また、コンサート中、小田さん本人が突然「次の1曲の間だけ撮影していいことにします」と言い出したので、その画像もアップしておきます。
















横浜アリーナ(2011.08.25)


ここは、いろいろなイベントで何度か来ているので、特に感じるものはありません。今回行った会場の中では、一番観やすくて聴きやすかったかな。


今回のツアーで、神奈川県ではアリーナの他にもいくつかの会場を回っています。その中で、とても評判がいいらしい横須賀芸術劇場には行ってみたかったのですが無理でした。ここは2000人規模だからホールクラスになるのかな。個人的には、このくらいの規模の会場が好きです。


東京ドーム(2011.09.28)


東京ドームは、YMOと坂本龍一のコンサートに行ったことがあったはず。ちなみに、ここで野球を観たことはありません(^^;)。


座席の位置にもよるのでしょうが、音が反響して聴きづらかったです。ヘンな方向から完璧なこだまが聞こえました。
よく、音にこだわりのあるアーティストは、ドームはもちろん、武道館ですら使わないといいますが、納得です。YMOと教授の時もそう思ったのかなあ。昔のことで、記憶がありません。
小田さんも、最近まではほとんどドーム会場は使っていなかったはず。でも、年齢を重ねて、体力的に多くの会場を回るのが難しくなり、それに反して小田和正のコンサートを観たいというニーズは多いため、ドーム会場を使うという判断になったようです。


今回のツアー、私はもう観に行く予定はありませんが、10月26日まで続きます。何となく、その後で被災地での公演が追加されそうな気がしますが。
64歳。次は(いつ)あるんでしょうか?

『猿の惑星:創世記』


★★★★☆

最初の『猿の惑星』は、何となく知識だけはあるけど、ちゃんと観たことはないはず。ティム・バートンのは観ました。

で、本作。
事前の予告編映像などから予想していた話の展開と95%ぐらいは一致していました。…というと、物足りなく感じそうですが、意外とそんなこともなく楽しめました。たぶん、プロセスが丁寧に描かれているためでしょうか。

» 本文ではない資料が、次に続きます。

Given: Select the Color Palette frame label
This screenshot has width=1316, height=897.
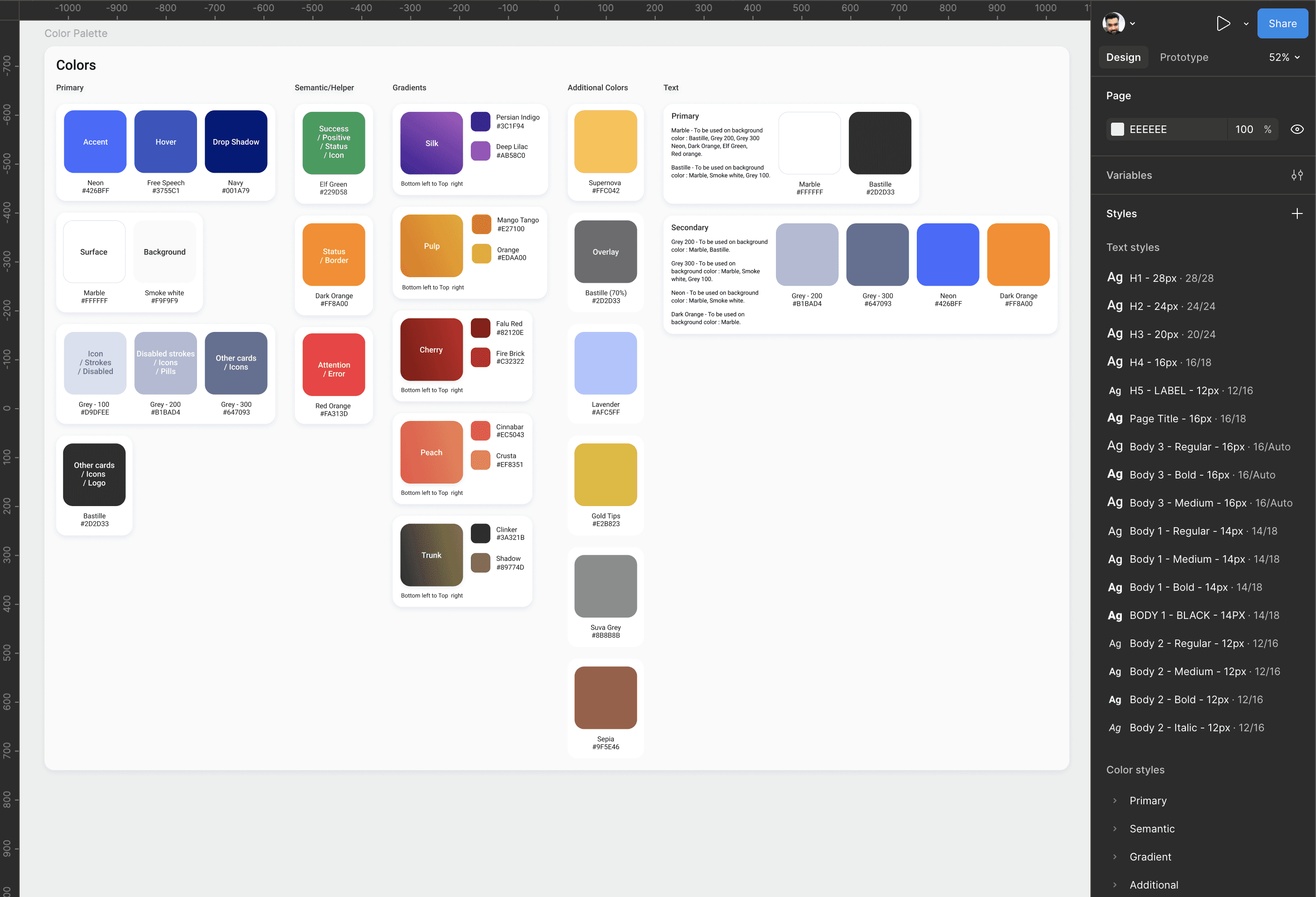Looking at the screenshot, I should coord(76,33).
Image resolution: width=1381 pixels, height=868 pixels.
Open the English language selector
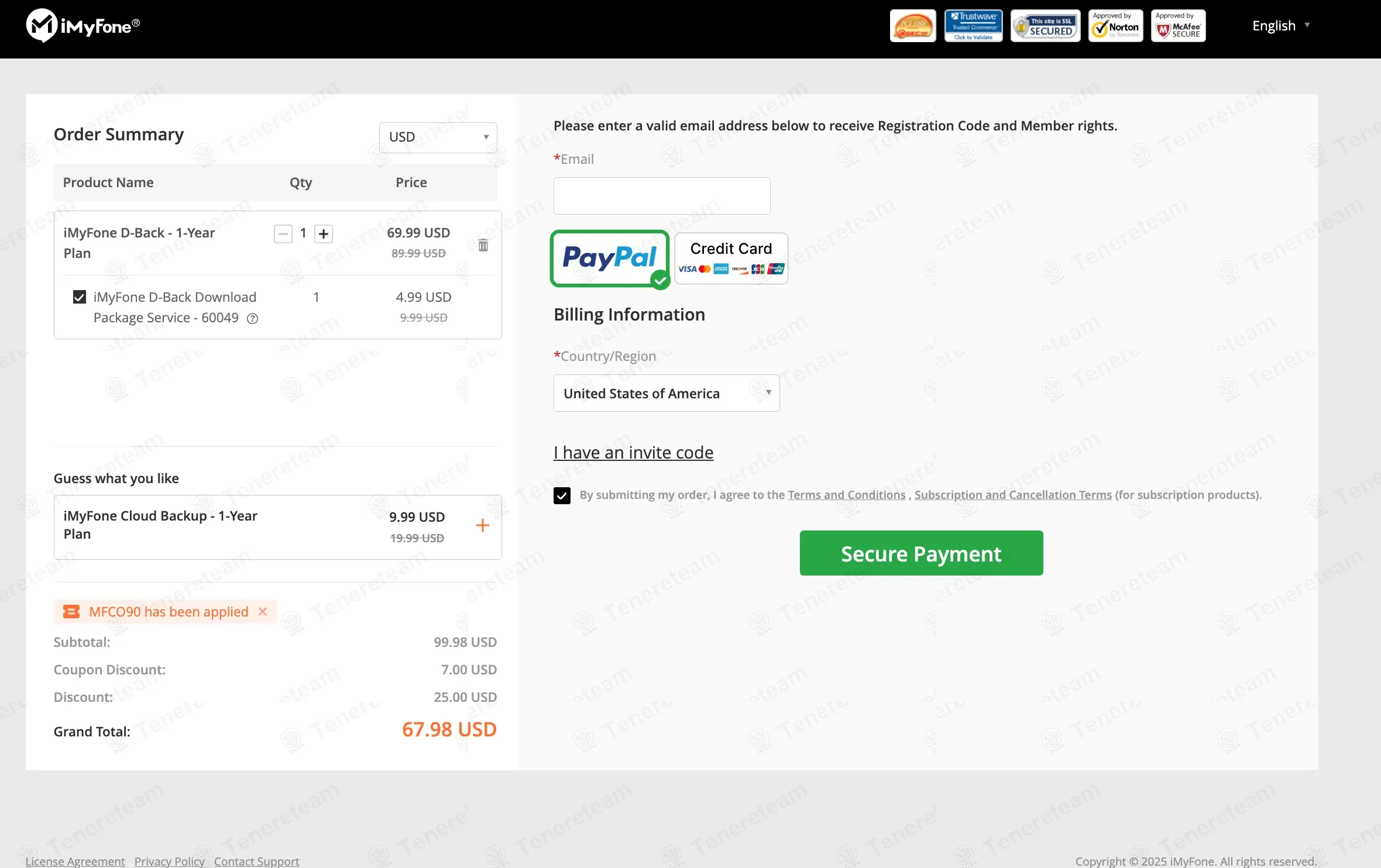tap(1280, 26)
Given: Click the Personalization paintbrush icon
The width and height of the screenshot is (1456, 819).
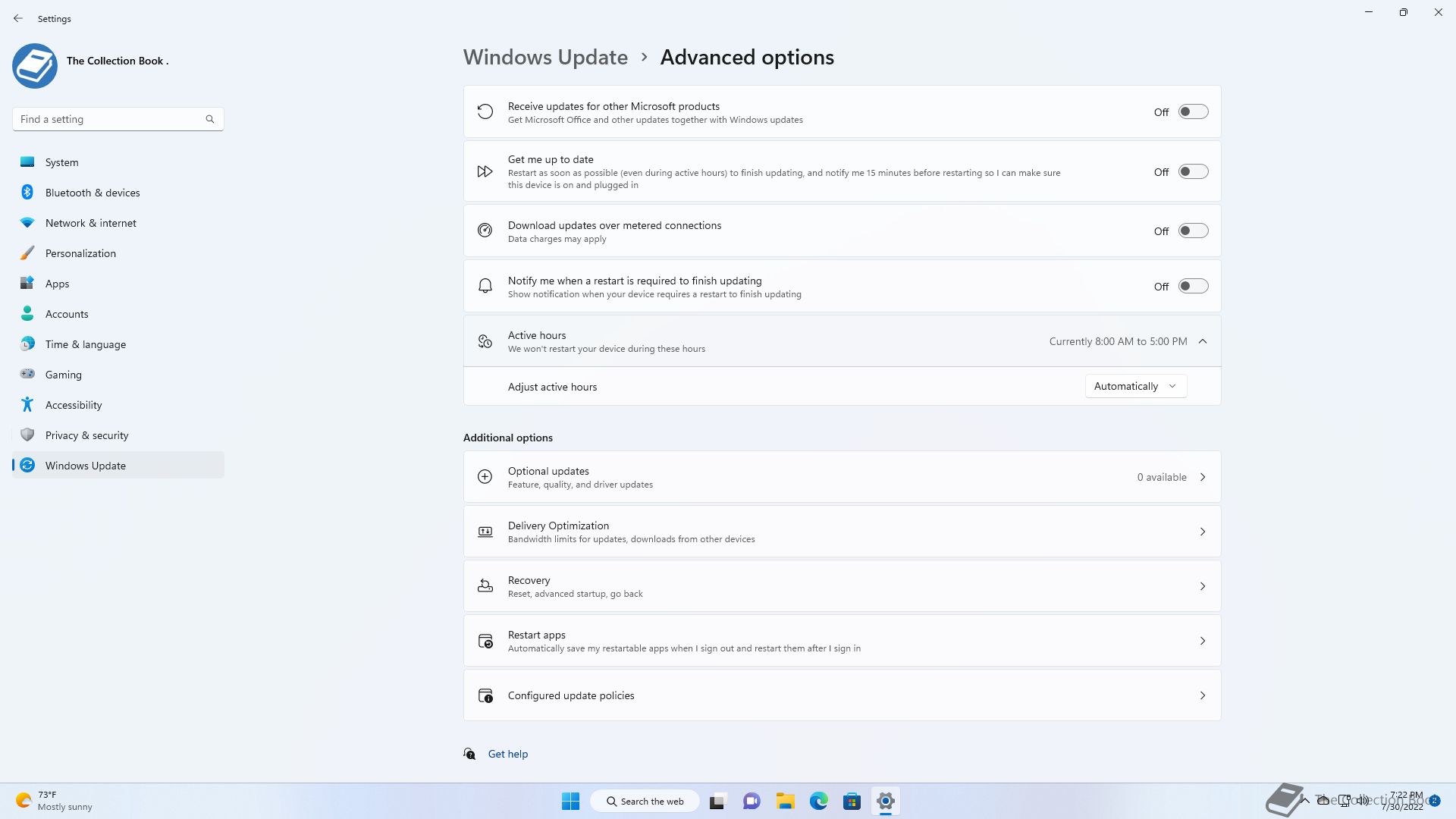Looking at the screenshot, I should pyautogui.click(x=27, y=253).
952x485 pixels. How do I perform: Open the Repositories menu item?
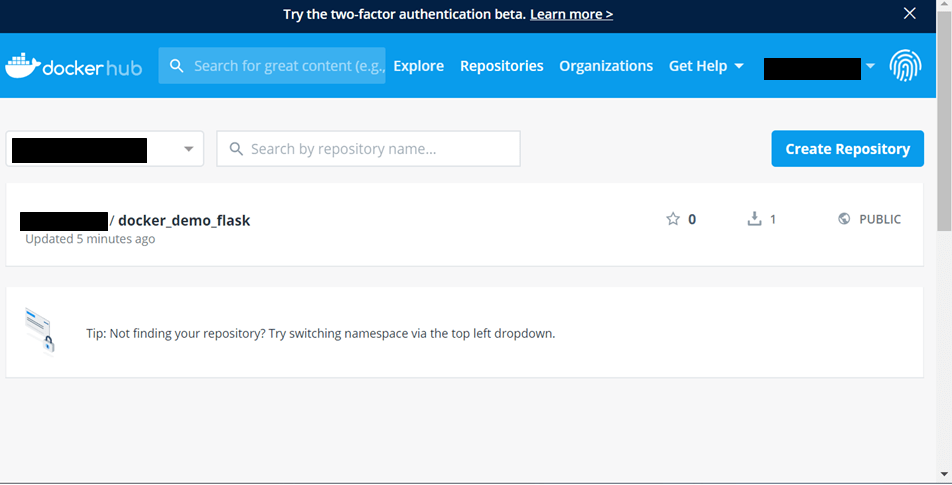pos(502,66)
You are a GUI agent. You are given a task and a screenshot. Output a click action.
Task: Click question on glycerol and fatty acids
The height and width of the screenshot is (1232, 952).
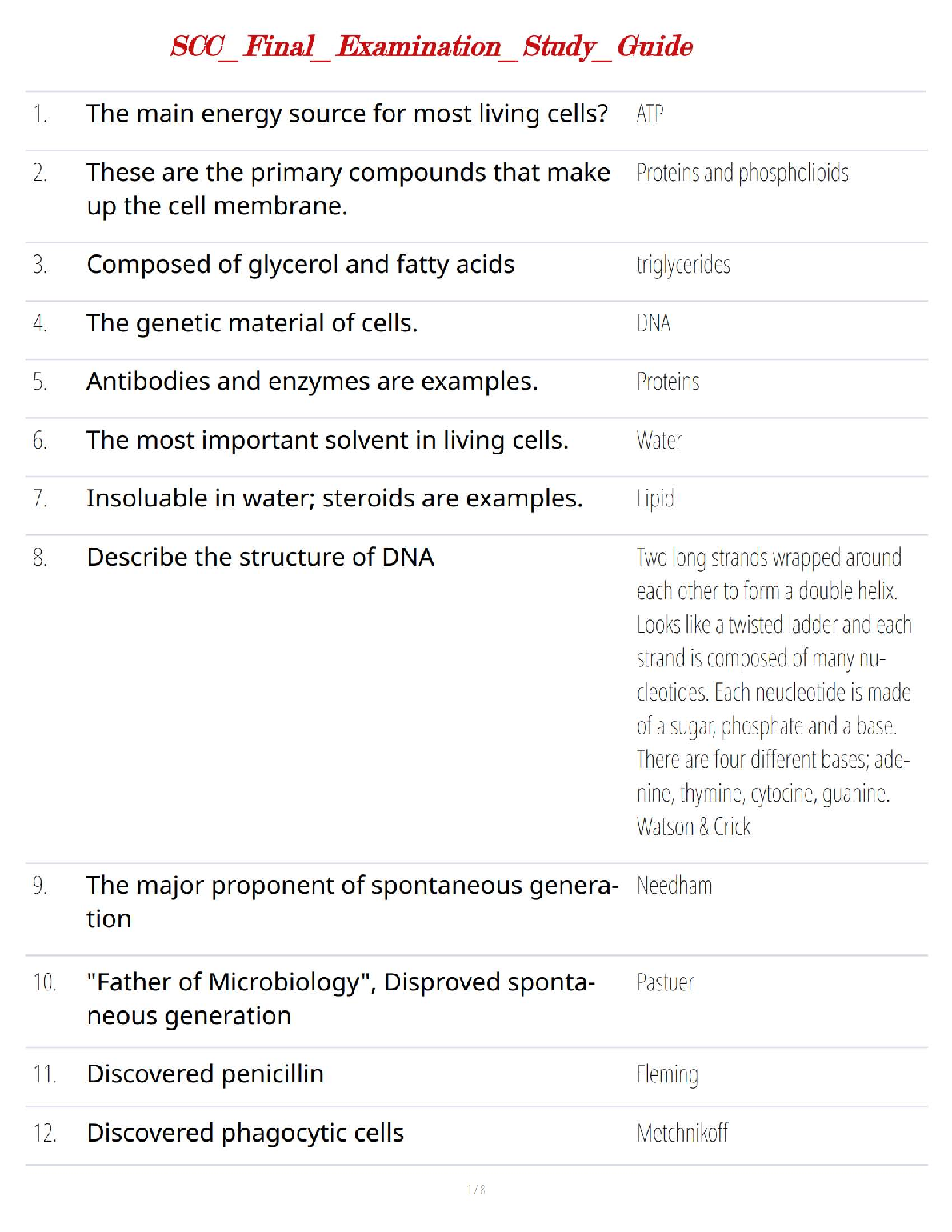[300, 265]
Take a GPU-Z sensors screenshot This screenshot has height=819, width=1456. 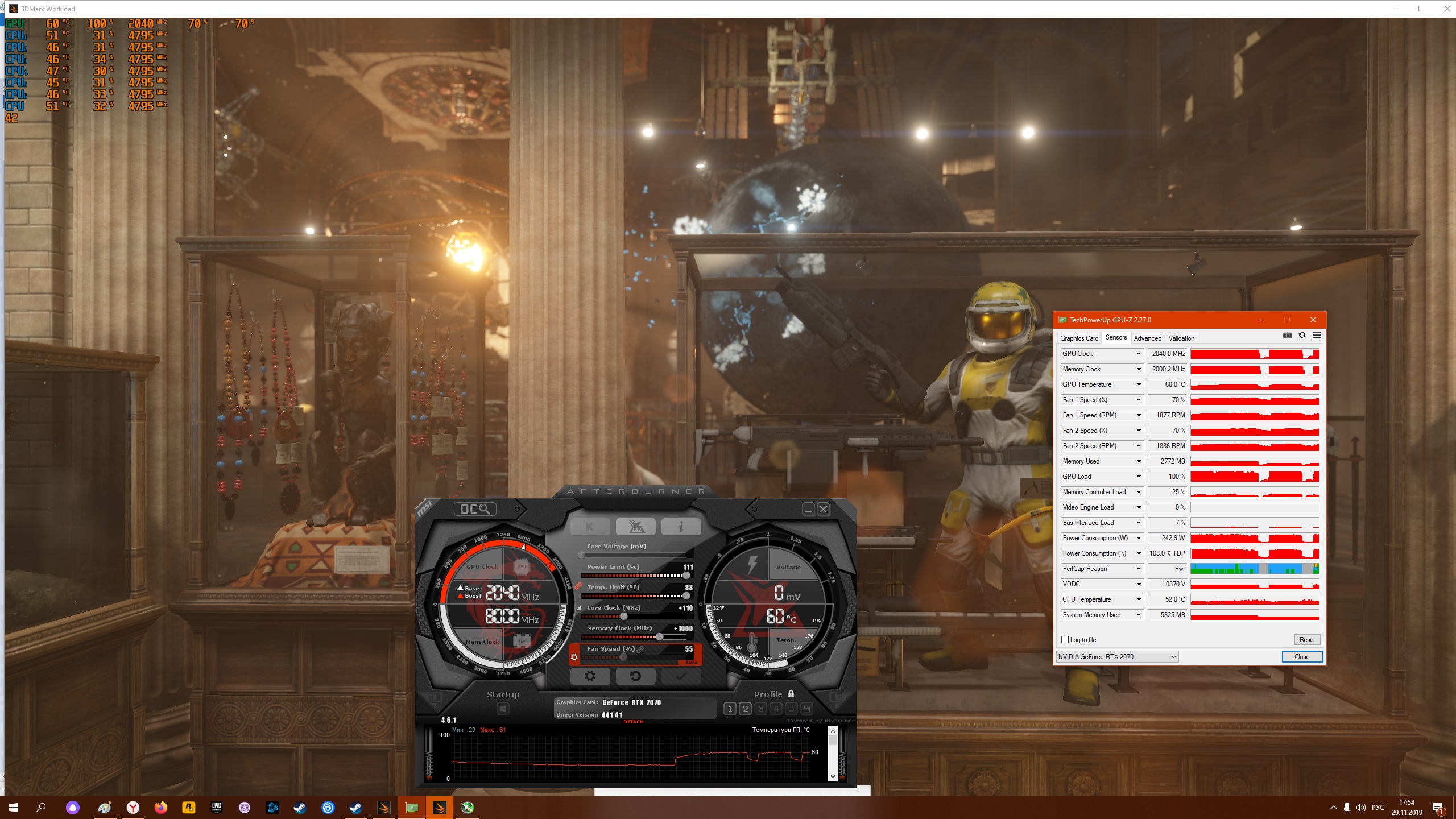[x=1287, y=336]
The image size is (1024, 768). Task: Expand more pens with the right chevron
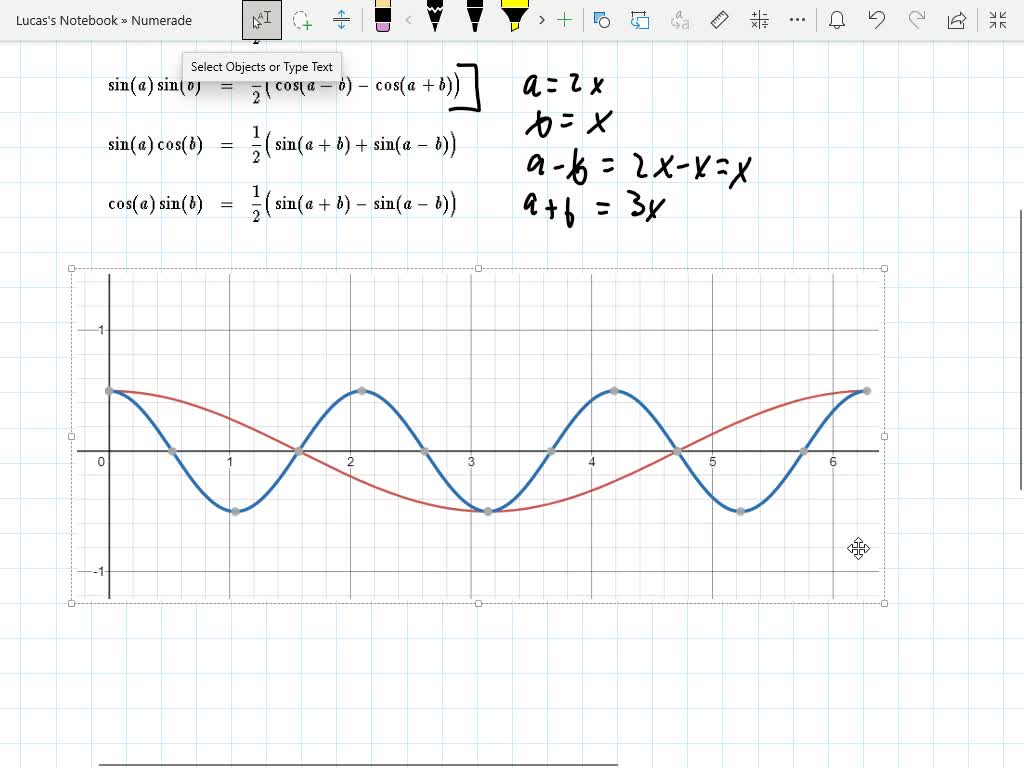click(x=541, y=18)
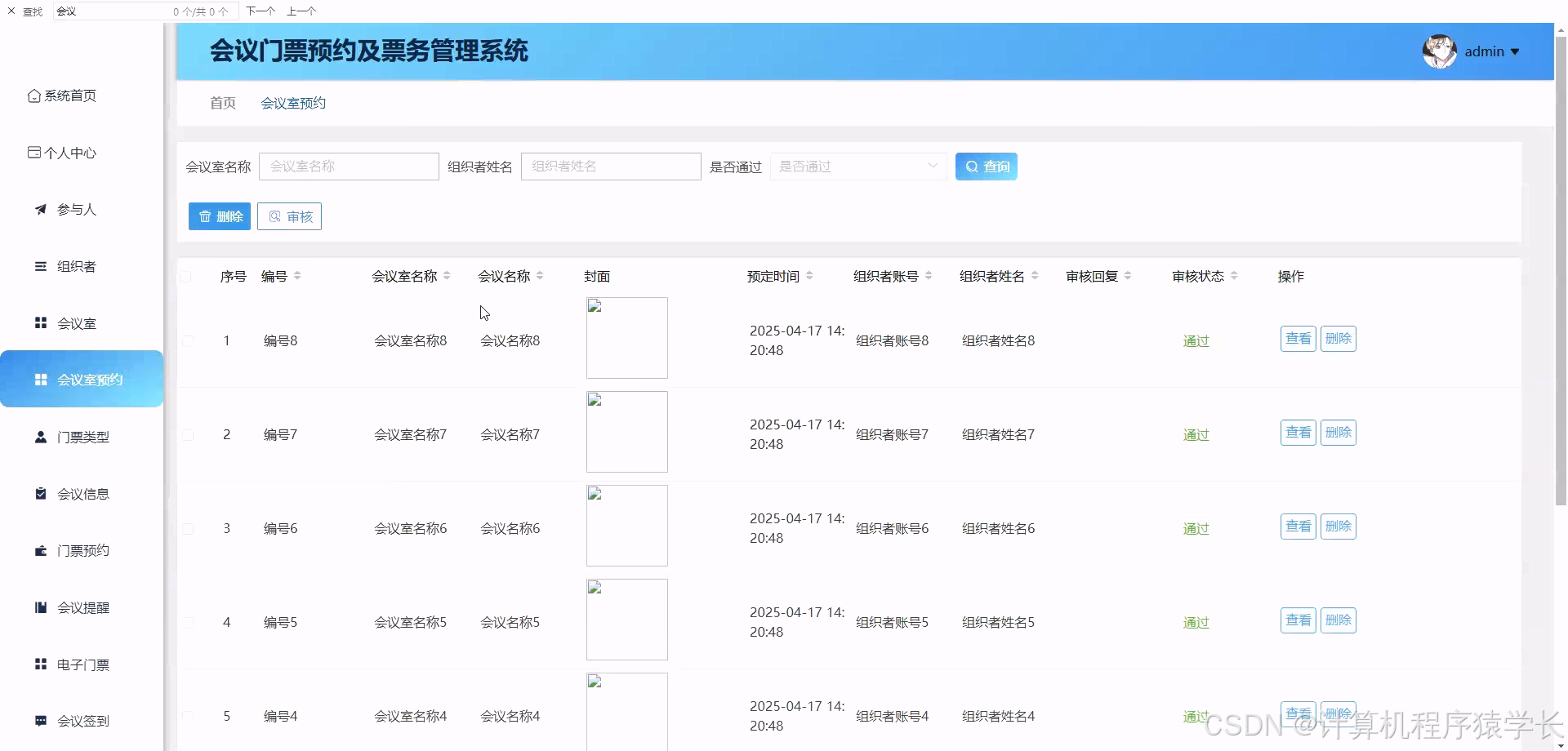Open 个人中心 via its sidebar icon

tap(33, 152)
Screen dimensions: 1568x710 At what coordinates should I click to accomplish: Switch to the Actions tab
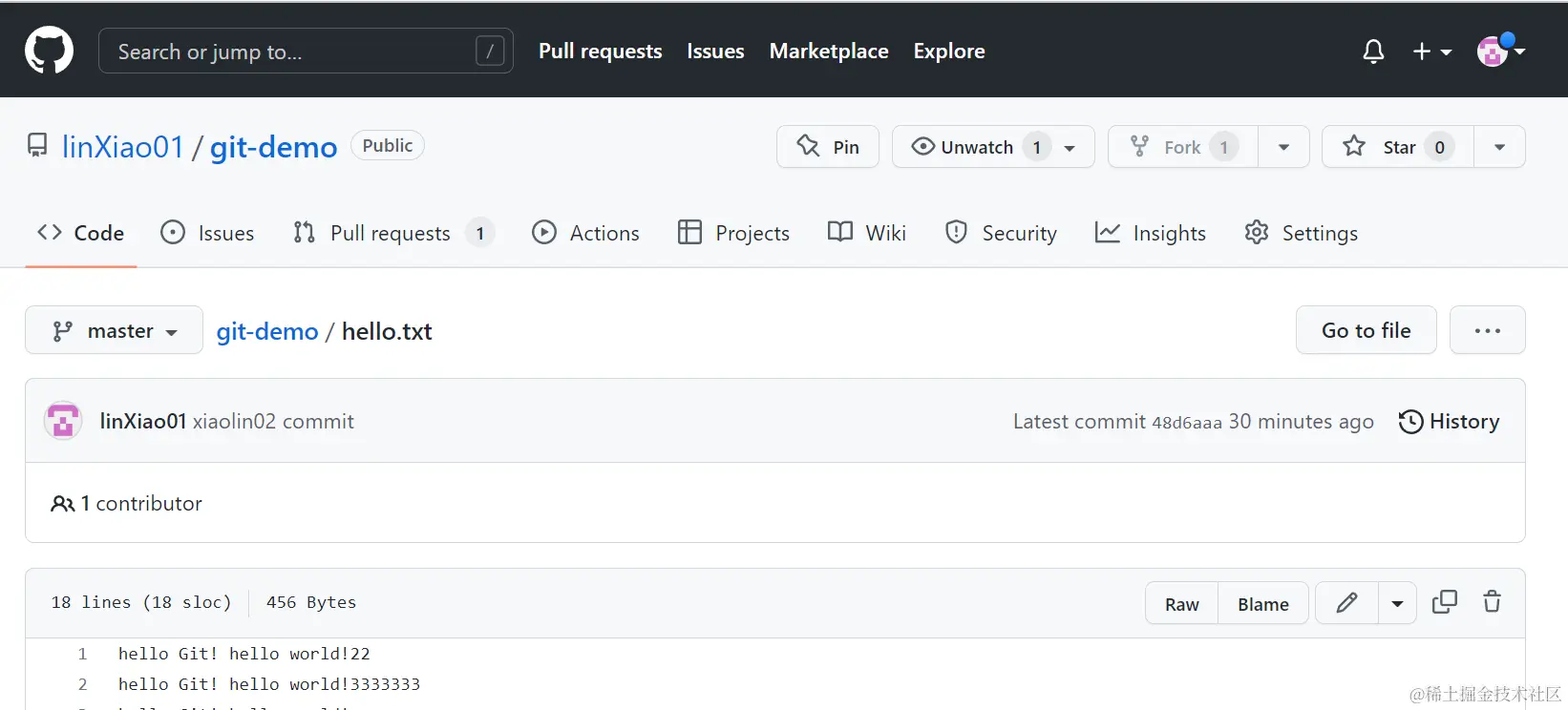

映画では、地球が猿の惑星になった2つの原因(猿の知能が発達することと人類が衰退すること)が示されています。前者の理由は予告編から予想していましたが、後者については、想像と違いました。これが5%。でもこれで、納得感が強くなりました。

猿は全て、人間の俳優が演じた動きにCGをかぶせたものだそうです。すごくよくできているとは思いましたが、顔つきがホンモノの猿とはちょっと違うと思いました。特に知性が高い猿だから特別と言われればそれまでですが、個人的にはちょっと残念。

(人間の)主人公の恋人役の女優さんがキレイでした。インド出身で『スラムドッグ&ミリオネア』に出ていたそうな。覚えてないなあ(^^;)。